[Biopython-dev] NCBIStandalone Blast HSP parsing

Mark Hoebeke Mark.Hoebeke at jouy.inra.fr
Mon Oct 17 13:05:53 EDT 2005


-----BEGIN PGP SIGNED MESSAGE-----
Hash: SHA1

Michiel De Hoon wrote:
> Just to make sure I understand what you're doing:
> 
> Are the query_end and sbjct_end attributes found in the Blast output, or do
> you calculate them from the other attributes in the Blast output? 

I directly grab them from the Blast report.

>If they're
> in the Blast output,
> 1) Do they always appear in the Blast output, or does it depend on the query?
> In the latter case, does the modified Blast parser choke on Blast output that
> do not contain these attributes?

The patterns in the official release 1.4b module check for "a single
digit" following the string of sequence characters at the end of the
alignment lines.

All I did was to extend the patterns to "one or more digits" and to
capture them in order to store their contents in the HSP attributes. So
AFAIK, the patch does not change the way reports are currently parsed.

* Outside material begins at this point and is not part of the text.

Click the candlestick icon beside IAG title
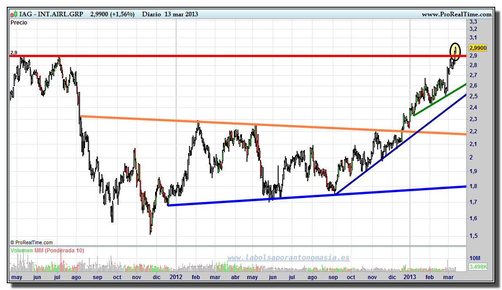This screenshot has width=502, height=290. point(13,14)
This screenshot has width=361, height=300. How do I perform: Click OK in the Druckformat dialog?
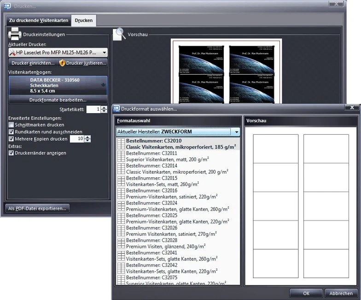tap(306, 294)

> 2) Does these attributes also appear in Blast XML output? The XML parser is
> easier to maintain than the text-based parser in BlastStandalone, may
> therefore become the main Blast parser in Biopython in the long run.

With the sequence set I'm currently working on (and with NCBI Blast
2.2.12), the XML output has indeed the following elements : Hsp_query-to
and Hsp_hit-to which seem to have the intended meaning.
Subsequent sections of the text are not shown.